Did ‘body parts stockpile’ firm come unstuck because of an unrealistically-low bid for the contract?

Skwawkbox found this report, suggesting the contractor’s bid was too low.

Fellow left media site Skwawkbox has uncovered a new aspect of the ‘body parts stockpile’ scandal – that private firm Healthcare Environmental Services’ bid for the contract was unrealistically low.

It would be easy to lay all the blame for the current situation on the company – but if it is a money problem, it really is just another symptom of the Conservative government’s mania for providing public services on the cheap, no matter how bad the service then turns out to be.

Private companies make their bids artificially low – because they know the lowest bid will get the contract.

And then the contractor fails to do the job because the money it requested isn’t enough.

You’d have thought the Tories would have learned their lesson from Carillion.

They should have reviewed all private contracts after that fiasco.

If they didn’t, this scandal is less the fault of the company than the government.

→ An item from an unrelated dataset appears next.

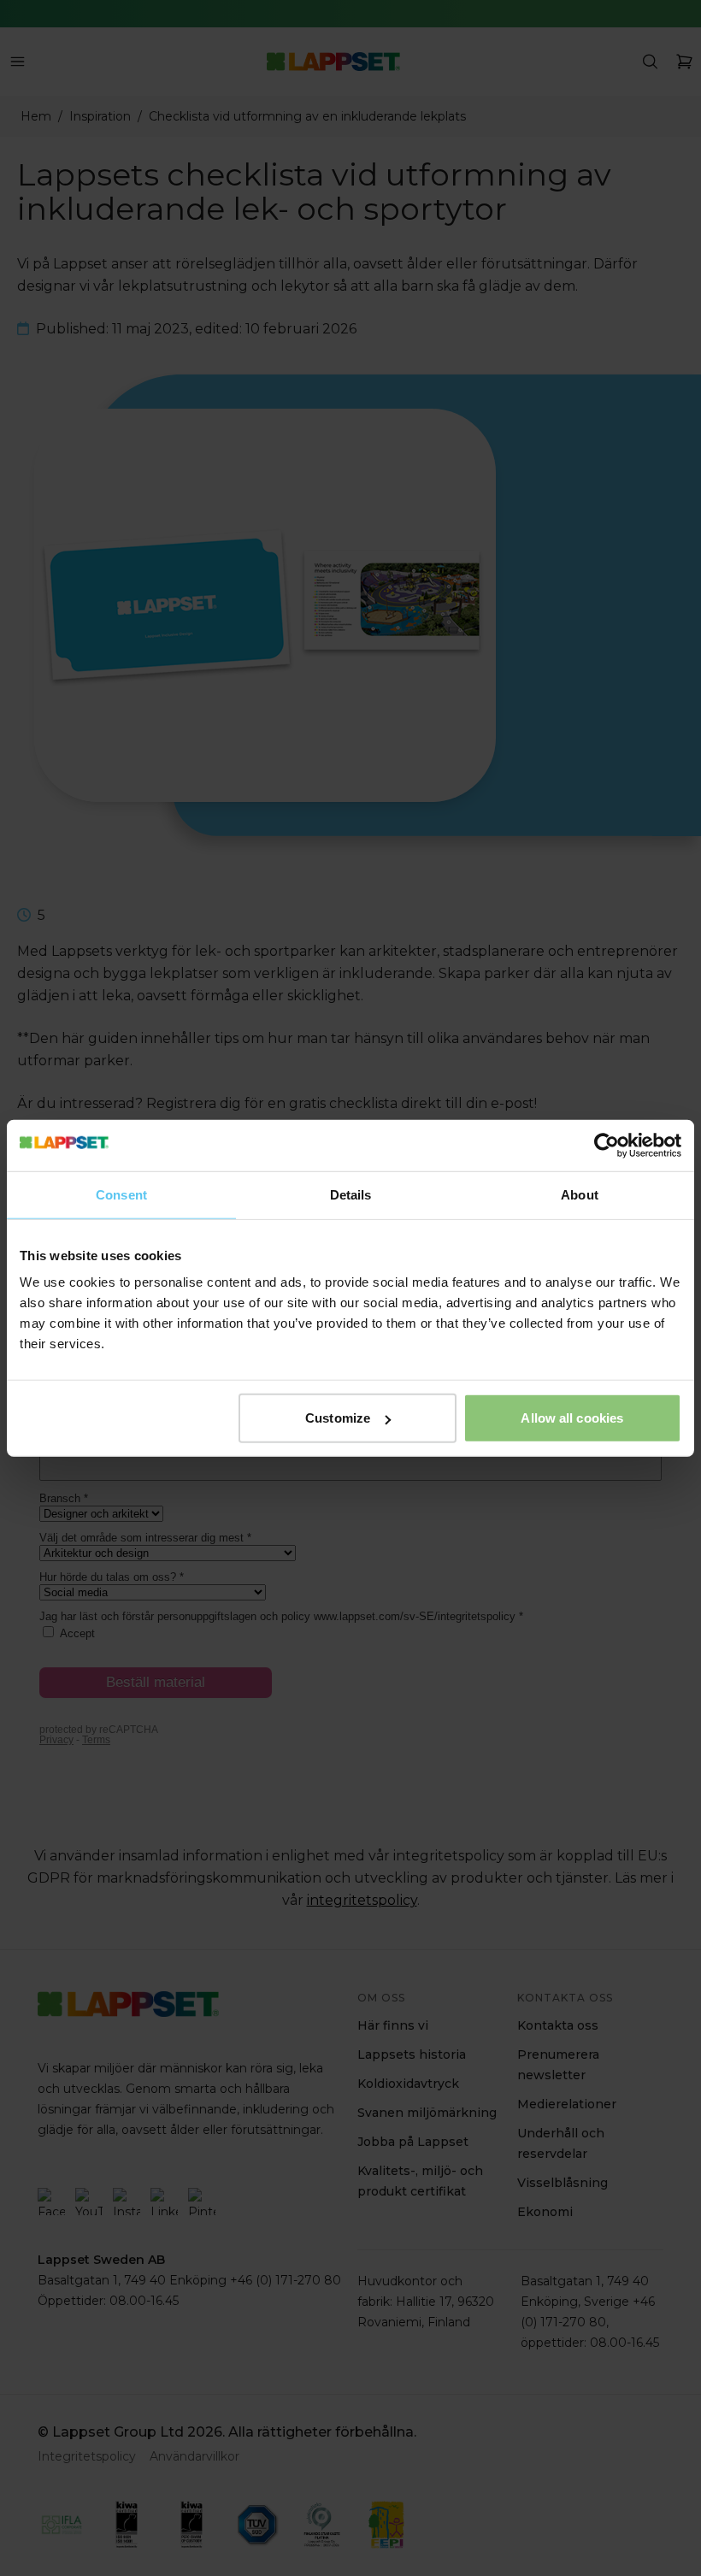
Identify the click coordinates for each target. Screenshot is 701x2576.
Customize (337, 1418)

ADDITIONAL: It seems a criminal investigation has been launched into the behaviour of Healthcare Environmental Services after the Environment Agency said the company had breached environmental permits.

It seems I was right: The Tory government is trying to blame the contractor for a scandal they caused themselves.

A private firm with a public contract for disposing of clinical waste has been unable to execute its contract in a ‘timely’ fashion, leading to a ‘pile up‘ of hundreds of tonnes of human body parts and other waste.

But the Department of Health’s management organisation for the English NHS, NHS England (NHSE), was told well over a year ago that the price bid by the winning contractor, Healthcare Environmental Services (HES) was ‘abnormally low‘ – and it went to court to defeat a legal bid to overturn the contract award.

Another firm that competed in the tender, Stericycle (then called SRCL), lodged a complaint that the winning bidder had put in a price that was unrealistically low. Stericycle’s legal action was an attempt to overturn the award – but was defeated in the High Court in July.

Source: Govt was warned body-parts firm’s bid was unrealistically low | The SKWAWKBOX


  1. vondreassen October 6, 2018 at 10:40 am - Reply

    back in the day, bidding corruption used to be called ‘brown envelopes’ these days we don’t even pretend..

  2. nmac064 October 7, 2018 at 7:06 am - Reply

    Privatisation is a recipe for corruption, inefficiency and, not forgetting, an opportunity for the Tories and their chums to make a lot of money at public expense.